529 Plans Pros and Cons List

Before investing in a college savings plan, it is important to consider the pros and cons that come with. If you are thinking to use a 529 plan for your child, the following list will be of much help.

List of Pros of 529 Plans

1. They let you earn interest.
Working like mutual funds, 529 plans may operate differently by state, but most of them invest your money in bonds and stocks with the aim to make it grow faster than regular bank savings accounts. Most plans do pretty well at managing your money, but you still have to research any plan before you sign a contract.

2. They are tax-deferred investments.
By investing in a 529 plan, the withdrawals you will make are most likely tax-free. Actually, this provision was set to expire in 2010, but due to recent law changes, it is still a benefit that we can enjoy for years to come.
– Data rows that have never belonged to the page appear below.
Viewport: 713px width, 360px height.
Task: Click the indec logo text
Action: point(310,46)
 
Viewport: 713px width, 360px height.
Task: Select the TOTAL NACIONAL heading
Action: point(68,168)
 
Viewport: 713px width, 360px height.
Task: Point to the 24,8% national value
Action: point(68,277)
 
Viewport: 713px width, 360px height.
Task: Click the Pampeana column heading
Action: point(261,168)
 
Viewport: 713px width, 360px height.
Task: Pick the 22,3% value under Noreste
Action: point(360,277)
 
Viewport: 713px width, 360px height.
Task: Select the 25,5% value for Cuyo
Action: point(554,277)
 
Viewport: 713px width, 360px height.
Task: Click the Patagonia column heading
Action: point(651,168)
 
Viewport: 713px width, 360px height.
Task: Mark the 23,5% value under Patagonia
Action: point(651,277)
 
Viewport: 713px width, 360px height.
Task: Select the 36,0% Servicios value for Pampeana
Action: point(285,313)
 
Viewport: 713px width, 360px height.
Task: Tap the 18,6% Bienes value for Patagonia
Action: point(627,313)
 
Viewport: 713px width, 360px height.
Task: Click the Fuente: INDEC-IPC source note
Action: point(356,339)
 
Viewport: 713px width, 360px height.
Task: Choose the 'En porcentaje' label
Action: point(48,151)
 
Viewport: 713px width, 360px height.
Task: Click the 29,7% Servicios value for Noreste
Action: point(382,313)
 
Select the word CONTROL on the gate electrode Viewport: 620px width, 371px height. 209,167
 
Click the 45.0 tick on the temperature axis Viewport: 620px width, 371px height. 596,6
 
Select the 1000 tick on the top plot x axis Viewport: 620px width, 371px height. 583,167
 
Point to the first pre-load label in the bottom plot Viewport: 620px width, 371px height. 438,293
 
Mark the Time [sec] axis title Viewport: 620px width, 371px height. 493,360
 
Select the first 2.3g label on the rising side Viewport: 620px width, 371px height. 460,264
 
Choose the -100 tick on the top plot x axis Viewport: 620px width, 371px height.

3. They let you contribute as much as you want.
These plans allow you to invest as much money as you want every year, except for the pre-paid tuition plans, which limit your contributions, like what an IRA does.

4. They are an automatic investment option.
529 plans offer an automatic investment option that automatically withdraws a specified amount of money every month from your savings or checking account. Of course, you are still the one to determine the amount and, better yet, you get to enjoy hands-free investment that would prevent you from spending your money on something else.

5. They make your money portable.
529 plans allow you to transfer your money from one state to another to support your child in attending any college he chooses. Both pre-paid and savings tuition plans can be transferred among your family members, so if one of your children decided not to attend college, you can use the fund for another’s tuition.

List of Cons of 529 Plans

1. They require you to only use the money for college.
If you decided not to use the invested money on college tuition, you will receive a penalty of about 10% of the total amount when you make withdrawals other purposes. Plus, both the federal and state government will impose tax on your account’s earnings based on your tax bracket.

2. They limit your investment options.
Though 529 plans are tax deferred, you might give up the chance to change your mind about investing your money anywhere else. This means that if you find a mutual fund that would make more interest than the 529 plan and like to reallocate your money, you will be subjected to the 10% penalty that is previously mentioned.

3. They could affect your eligibility for financial aid.
As of the moment, eligibility for financial aid is not affected much by 529 plans, as they are considered part of your assets in calculating the Expected Family Contribution (EFC) towards costs of attending college.

Based on the pros and cons listed above, do you think 529 plans can help with your bottom line or not?